During the Lenten season I usually end up thinking about self-denial. I may be thinking about giving up sweets, or deleting my Facebook, or committing to wake up earlier to read my Bible, but I am definitely thinking about giving something up. Sometimes I find myself participating in the “holy” act of self-denial simply for the sake of self-denial, and not because I truly believe Jesus is better than whatever I am giving up. I get caught up in the Christian activities and end up being a Christian just because it’s the subculture I’m a part of instead of being a Christian because I truly love Jesus Christ. So, I just want to offer this simple reminder to myself and others: Lenten rituals like 40 days of self-denial mean nothing if it is not from the overflow of a heart filled by the love of Christ.

I don’t want to delete my Facebook because I believe that I’ll be more holy and Jesus will love me more if I do. I want to have the mindset where I delete my Facebook because I know it simply distracts me from what is true. I want to be in a place where I don’t need to find meaning through being well liked, or where I quantify my self-worth based on how many likes I can get on my most recent attempt to be clever in a status update. I want to know that my identity is found in a much deeper reality, the reality of Christ that says, “No, you’re not good enough even in all your attempts at being righteous, but remember I didn’t choose you because you were good enough; I chose you simply because I love you.”

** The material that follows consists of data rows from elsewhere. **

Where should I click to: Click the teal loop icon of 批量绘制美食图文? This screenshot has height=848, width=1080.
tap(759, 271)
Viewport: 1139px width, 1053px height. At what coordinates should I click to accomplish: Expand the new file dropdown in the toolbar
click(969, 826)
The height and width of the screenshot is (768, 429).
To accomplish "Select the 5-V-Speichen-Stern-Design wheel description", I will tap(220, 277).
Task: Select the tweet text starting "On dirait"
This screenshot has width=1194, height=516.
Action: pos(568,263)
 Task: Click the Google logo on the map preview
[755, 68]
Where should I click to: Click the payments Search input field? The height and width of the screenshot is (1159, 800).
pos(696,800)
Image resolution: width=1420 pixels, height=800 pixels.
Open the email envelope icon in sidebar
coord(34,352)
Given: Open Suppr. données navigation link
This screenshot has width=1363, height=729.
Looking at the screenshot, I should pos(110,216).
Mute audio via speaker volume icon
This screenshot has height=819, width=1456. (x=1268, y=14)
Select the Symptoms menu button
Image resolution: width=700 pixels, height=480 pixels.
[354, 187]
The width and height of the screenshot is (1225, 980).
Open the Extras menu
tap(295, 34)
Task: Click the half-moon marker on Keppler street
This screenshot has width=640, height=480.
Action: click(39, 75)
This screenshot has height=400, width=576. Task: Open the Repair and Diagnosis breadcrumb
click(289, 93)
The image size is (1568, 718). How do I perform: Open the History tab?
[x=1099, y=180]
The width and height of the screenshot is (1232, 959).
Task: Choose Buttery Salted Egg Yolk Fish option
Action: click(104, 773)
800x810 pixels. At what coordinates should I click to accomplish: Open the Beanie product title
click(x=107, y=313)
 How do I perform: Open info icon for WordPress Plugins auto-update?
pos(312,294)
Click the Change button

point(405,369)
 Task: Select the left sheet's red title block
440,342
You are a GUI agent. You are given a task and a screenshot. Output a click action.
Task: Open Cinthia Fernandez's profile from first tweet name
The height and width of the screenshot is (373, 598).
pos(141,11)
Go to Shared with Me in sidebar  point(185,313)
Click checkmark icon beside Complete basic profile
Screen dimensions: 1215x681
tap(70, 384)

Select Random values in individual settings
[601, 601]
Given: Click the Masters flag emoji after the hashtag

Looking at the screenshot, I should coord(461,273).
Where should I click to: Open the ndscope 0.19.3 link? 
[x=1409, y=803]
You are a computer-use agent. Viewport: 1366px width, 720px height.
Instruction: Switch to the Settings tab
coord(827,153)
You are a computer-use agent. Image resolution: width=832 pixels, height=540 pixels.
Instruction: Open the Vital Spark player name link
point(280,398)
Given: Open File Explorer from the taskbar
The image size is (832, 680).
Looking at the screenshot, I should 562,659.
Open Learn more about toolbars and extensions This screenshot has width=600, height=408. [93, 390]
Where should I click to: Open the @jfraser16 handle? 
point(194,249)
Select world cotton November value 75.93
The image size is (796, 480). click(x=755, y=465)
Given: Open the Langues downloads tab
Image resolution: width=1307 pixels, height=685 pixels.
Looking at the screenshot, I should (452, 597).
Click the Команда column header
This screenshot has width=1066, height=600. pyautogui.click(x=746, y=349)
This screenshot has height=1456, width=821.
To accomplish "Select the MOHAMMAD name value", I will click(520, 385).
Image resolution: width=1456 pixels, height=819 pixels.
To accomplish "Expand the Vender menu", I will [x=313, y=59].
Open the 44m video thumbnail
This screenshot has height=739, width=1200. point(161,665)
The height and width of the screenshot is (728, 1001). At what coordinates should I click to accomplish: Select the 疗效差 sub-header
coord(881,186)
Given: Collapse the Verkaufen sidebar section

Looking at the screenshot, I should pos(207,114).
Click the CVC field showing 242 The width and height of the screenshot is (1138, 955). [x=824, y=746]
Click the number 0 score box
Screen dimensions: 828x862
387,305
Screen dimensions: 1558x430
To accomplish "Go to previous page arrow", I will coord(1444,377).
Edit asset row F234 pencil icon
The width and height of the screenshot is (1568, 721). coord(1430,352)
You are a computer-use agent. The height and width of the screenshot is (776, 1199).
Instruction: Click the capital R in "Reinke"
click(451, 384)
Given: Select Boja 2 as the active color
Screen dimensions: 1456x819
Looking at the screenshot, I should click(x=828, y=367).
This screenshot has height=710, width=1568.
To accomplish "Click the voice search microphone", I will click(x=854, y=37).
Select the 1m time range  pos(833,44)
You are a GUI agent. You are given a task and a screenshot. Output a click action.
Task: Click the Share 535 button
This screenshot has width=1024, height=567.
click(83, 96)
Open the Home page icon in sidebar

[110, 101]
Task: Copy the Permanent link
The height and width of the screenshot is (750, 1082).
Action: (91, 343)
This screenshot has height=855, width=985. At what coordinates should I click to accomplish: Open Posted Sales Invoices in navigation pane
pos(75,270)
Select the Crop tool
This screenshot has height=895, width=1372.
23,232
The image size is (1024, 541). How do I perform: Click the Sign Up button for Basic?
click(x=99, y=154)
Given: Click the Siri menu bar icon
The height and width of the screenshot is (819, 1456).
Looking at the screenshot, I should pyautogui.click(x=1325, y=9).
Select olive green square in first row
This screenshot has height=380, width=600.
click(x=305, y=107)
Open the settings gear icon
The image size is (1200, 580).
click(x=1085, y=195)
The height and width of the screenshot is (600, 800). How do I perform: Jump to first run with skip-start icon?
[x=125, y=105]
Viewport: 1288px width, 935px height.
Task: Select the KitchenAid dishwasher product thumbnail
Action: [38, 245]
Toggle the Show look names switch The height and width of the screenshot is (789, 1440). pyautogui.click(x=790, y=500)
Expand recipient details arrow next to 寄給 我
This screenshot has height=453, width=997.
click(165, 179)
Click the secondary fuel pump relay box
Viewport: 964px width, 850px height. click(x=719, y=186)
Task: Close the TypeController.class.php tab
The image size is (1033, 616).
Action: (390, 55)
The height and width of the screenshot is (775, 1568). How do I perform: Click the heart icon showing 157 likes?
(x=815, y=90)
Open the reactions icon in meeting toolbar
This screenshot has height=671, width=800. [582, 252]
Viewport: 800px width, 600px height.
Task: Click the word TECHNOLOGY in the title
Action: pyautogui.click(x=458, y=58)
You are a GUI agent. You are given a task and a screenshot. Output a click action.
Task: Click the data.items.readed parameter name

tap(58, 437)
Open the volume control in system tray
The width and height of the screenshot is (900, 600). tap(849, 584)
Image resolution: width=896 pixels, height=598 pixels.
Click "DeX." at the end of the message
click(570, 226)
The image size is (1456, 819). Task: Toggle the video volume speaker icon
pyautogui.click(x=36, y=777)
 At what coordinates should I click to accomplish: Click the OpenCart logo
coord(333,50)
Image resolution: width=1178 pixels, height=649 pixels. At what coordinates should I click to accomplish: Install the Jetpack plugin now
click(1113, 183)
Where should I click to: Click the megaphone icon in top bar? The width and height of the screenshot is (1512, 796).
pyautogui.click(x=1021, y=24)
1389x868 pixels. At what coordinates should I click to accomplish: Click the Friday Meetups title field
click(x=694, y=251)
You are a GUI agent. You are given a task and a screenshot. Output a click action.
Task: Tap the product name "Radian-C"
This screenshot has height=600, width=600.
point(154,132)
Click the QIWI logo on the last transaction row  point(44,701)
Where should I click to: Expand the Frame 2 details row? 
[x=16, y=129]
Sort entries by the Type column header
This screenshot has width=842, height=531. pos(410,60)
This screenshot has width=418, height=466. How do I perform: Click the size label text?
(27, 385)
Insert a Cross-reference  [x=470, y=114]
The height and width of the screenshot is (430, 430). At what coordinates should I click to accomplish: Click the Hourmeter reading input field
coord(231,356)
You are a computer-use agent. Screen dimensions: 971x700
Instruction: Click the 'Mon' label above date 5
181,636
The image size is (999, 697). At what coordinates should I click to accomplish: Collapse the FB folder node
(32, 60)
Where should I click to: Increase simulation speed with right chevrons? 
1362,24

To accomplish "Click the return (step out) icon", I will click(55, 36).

In Philippians 3:20, Paul reminds us, “But our citizenship is in heaven, and from it we await a Savior, the Lord Jesus Christ, who will transform our lowly body to be like his glorious body, by the power that enables him even to subject all things to himself.” As we deny ourselves things this Lenten season, let’s do it because we believe Jesus is transforming us to be more like Him, not because we feel like we should or because we are worried Jesus doesn’t like us anymore. And as we continue to seek Jesus, may He give us new hearts that want Him more than the shallow satisfaction of empty self-denial.